Once the program was created, I imported the libraries I would need to use to execute the program, being pandas, numpy, matplotlib and os:-
I then read the two csv files into the program, which will be needed during the execution of the program:-
I merged the two datasets together to form one dataframe:-
I then checked for any null values in the new dataframe:-
There were missing values in three columns, so I imputed them. The null values in OCCUPATION_TYPE were filled with “Unknown”. Null values in MONTHS_BALANCE and STATUS are filled with 0:-
I created a dictionary for the status column and assigned -1 to C and -2 to X. I then mapped this dictionary to the STATUS column of the dataframe:-
I created a new column, INCOME, which was filled with 0’s.

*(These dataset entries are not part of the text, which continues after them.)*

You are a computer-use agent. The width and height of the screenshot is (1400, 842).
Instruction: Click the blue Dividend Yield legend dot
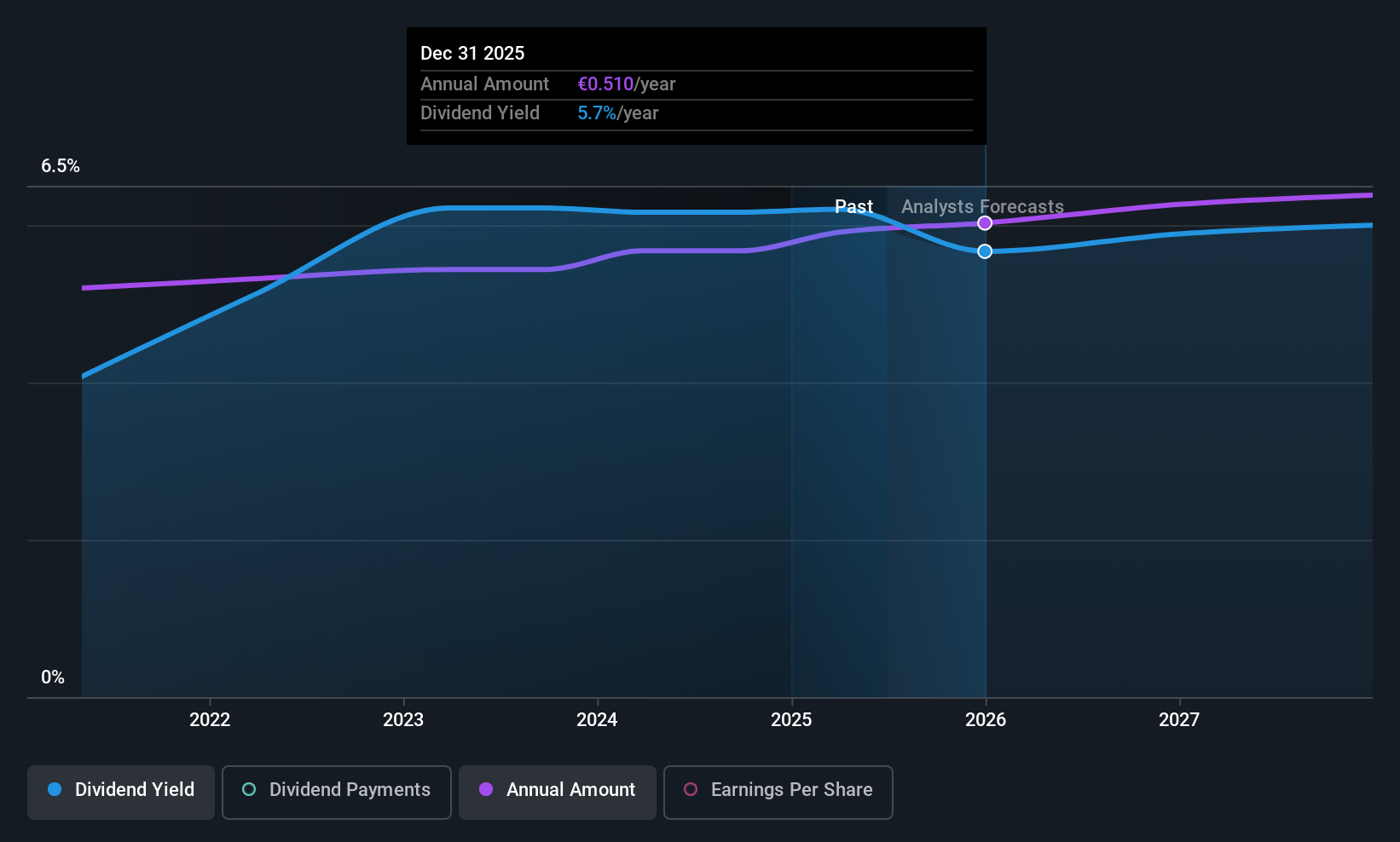click(55, 789)
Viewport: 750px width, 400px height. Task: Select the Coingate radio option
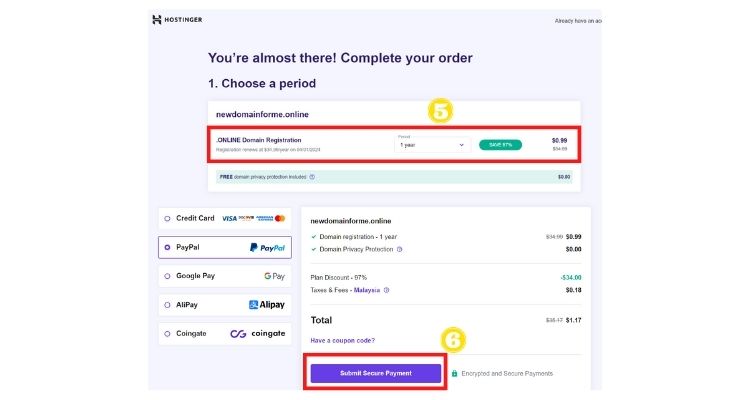click(x=167, y=333)
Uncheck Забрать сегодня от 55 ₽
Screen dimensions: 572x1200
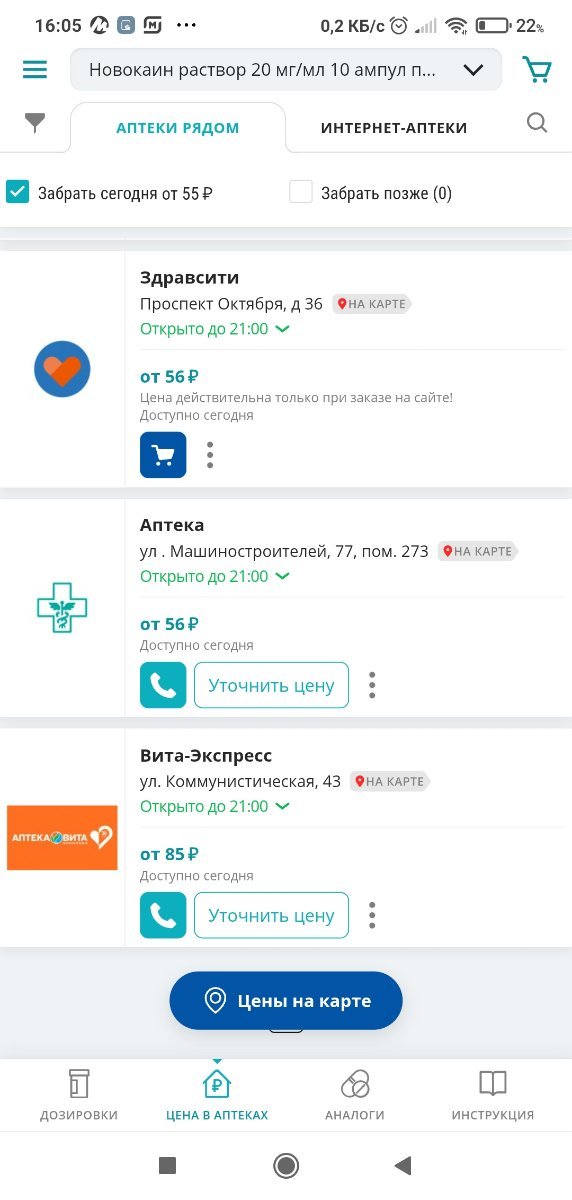[x=17, y=192]
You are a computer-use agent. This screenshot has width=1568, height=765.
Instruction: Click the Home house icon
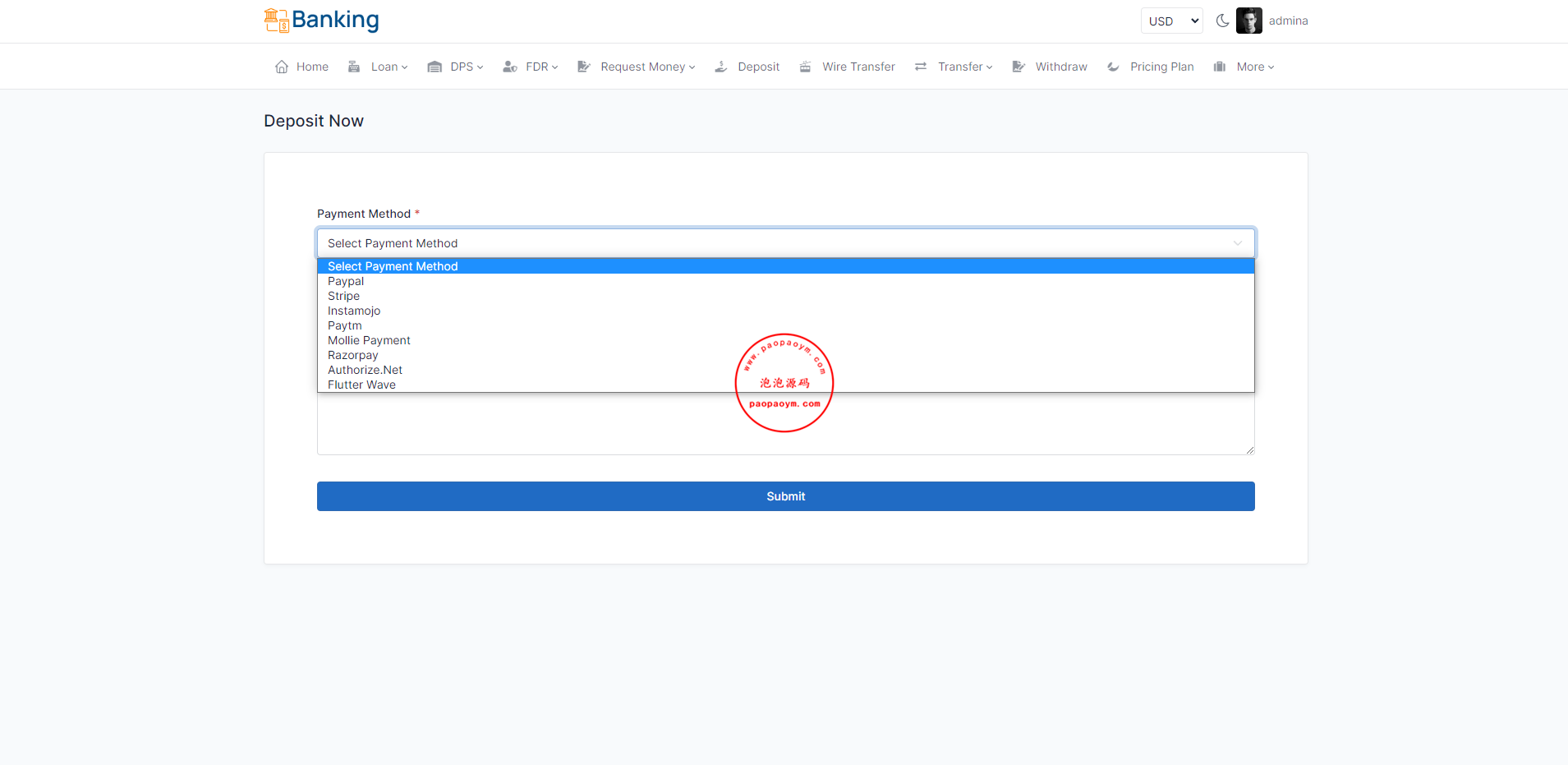[x=282, y=67]
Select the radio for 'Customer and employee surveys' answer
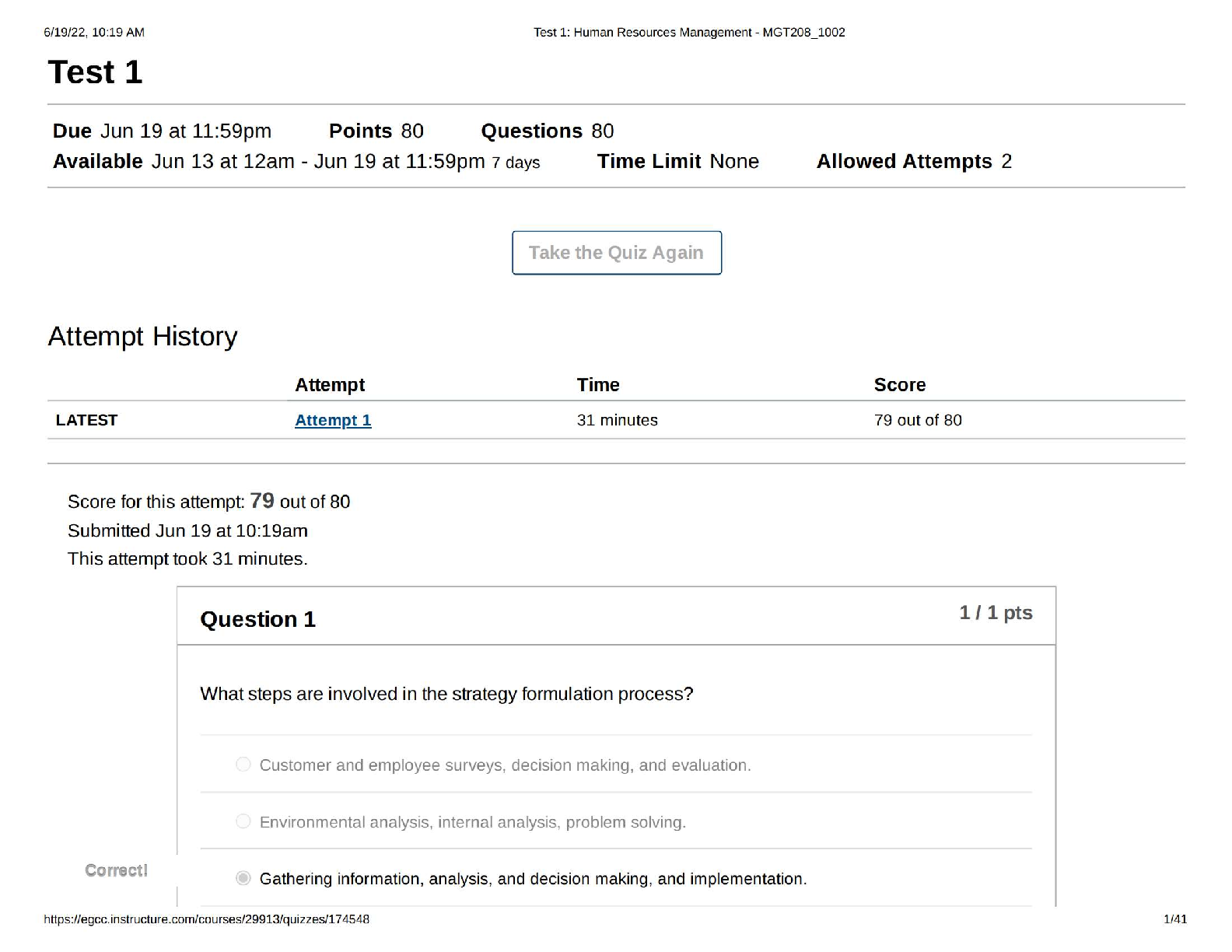Screen dimensions: 1232x952 pos(243,765)
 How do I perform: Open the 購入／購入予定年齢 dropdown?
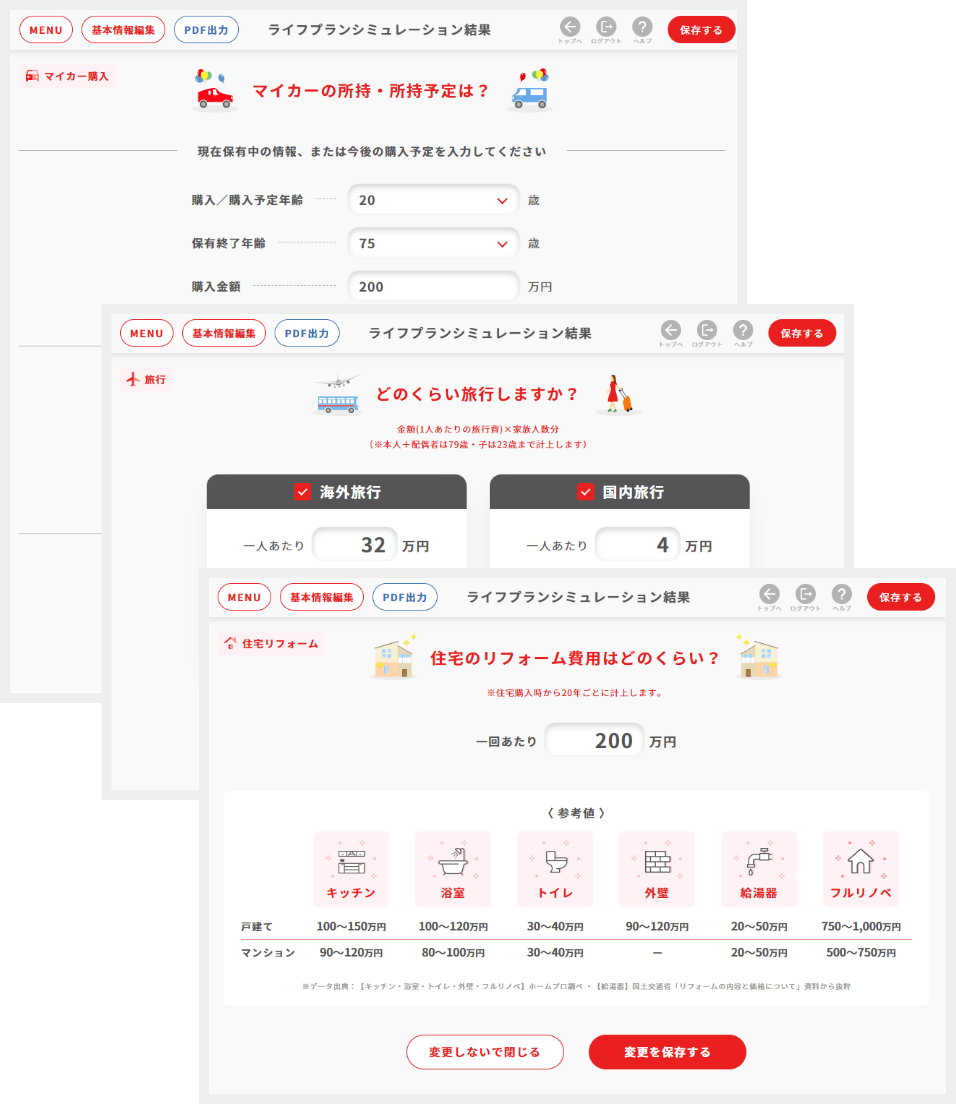click(433, 200)
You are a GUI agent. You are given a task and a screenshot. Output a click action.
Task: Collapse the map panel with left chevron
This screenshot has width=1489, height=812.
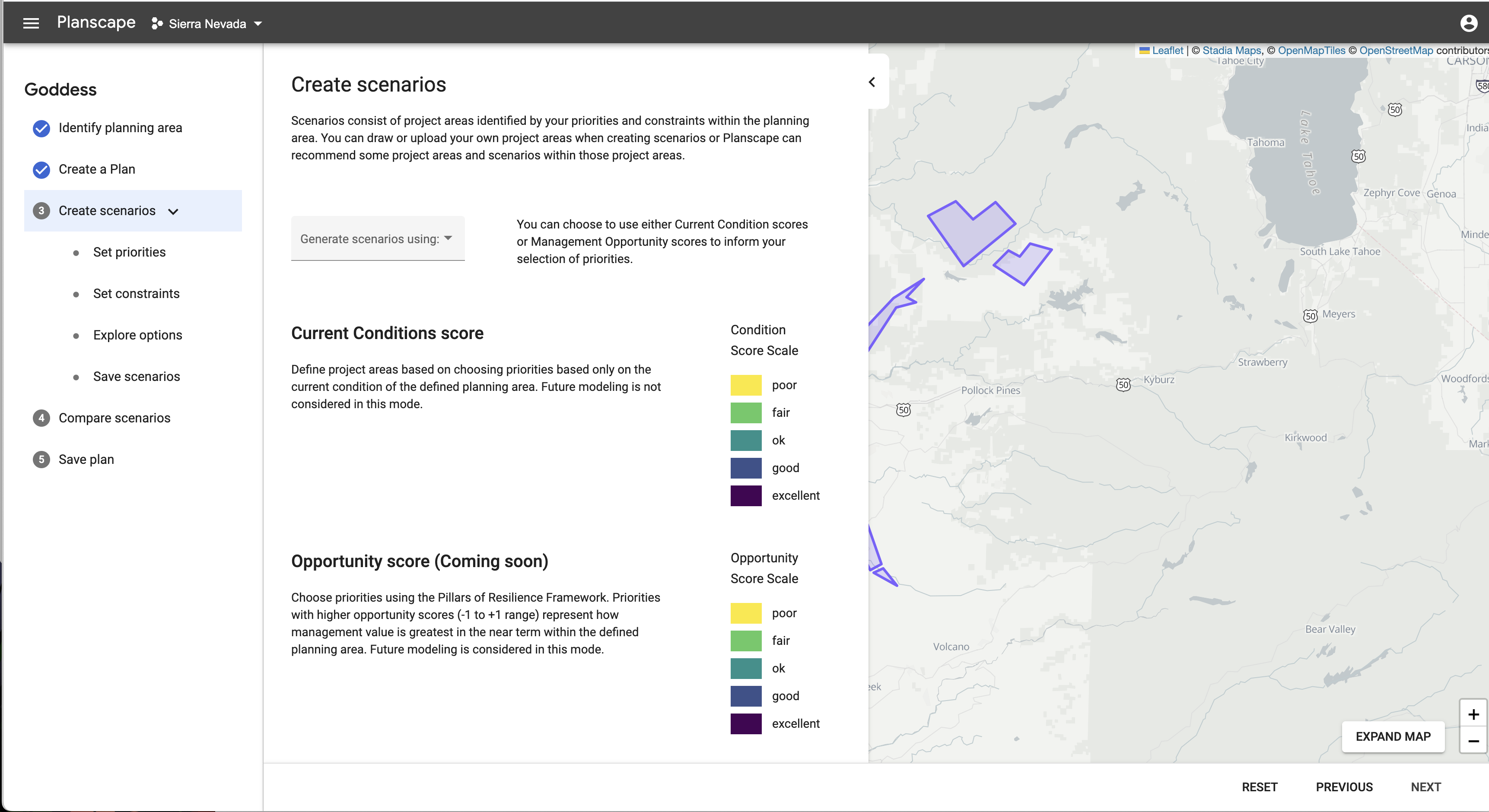[x=872, y=82]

I then used a for loop to increment each step the length of the dataframe. If the column NAME_INCOME equals “Pensioner” or “Student” then the value equals 0, otherwise it equals 1. The value is then added to an empty list, income, that had been created for this purpose. When all of the examples had been incremented through the for loop, the array, income is posited into the column, INCOME:-
I then created a column, PROPERTY, and used the same methodology as the previously created column. The only difference is that if the customer owned a car or owned property then the value would equal 1, otherwise it would equal 0:-
And lastly, I created the column, LABEL, which will hold either a 0 or a 1, which will identify whether a client is a good credit risk or not. This column has been designed using the same methodology as the two columns that I previously created. The only difference is that if the STATUS is less than 1 and the INCOME equals 1 and PROPERTY equals 1 then the value will equal 1, otherwise the value will equal 0. When all of the rows in the dataframe had been looped through, the variable, label, will be posited in the column, LABEL:-
I then performed an analysis of the labels using the additional conditions, and found that the customers with a good credit risk had reduced from 74% in the previous post to 49% in this post:-
As can be seen from the example above, the more conditions that are placed on a customer’s ability to repay a debt, the worse his credit risk is going to be.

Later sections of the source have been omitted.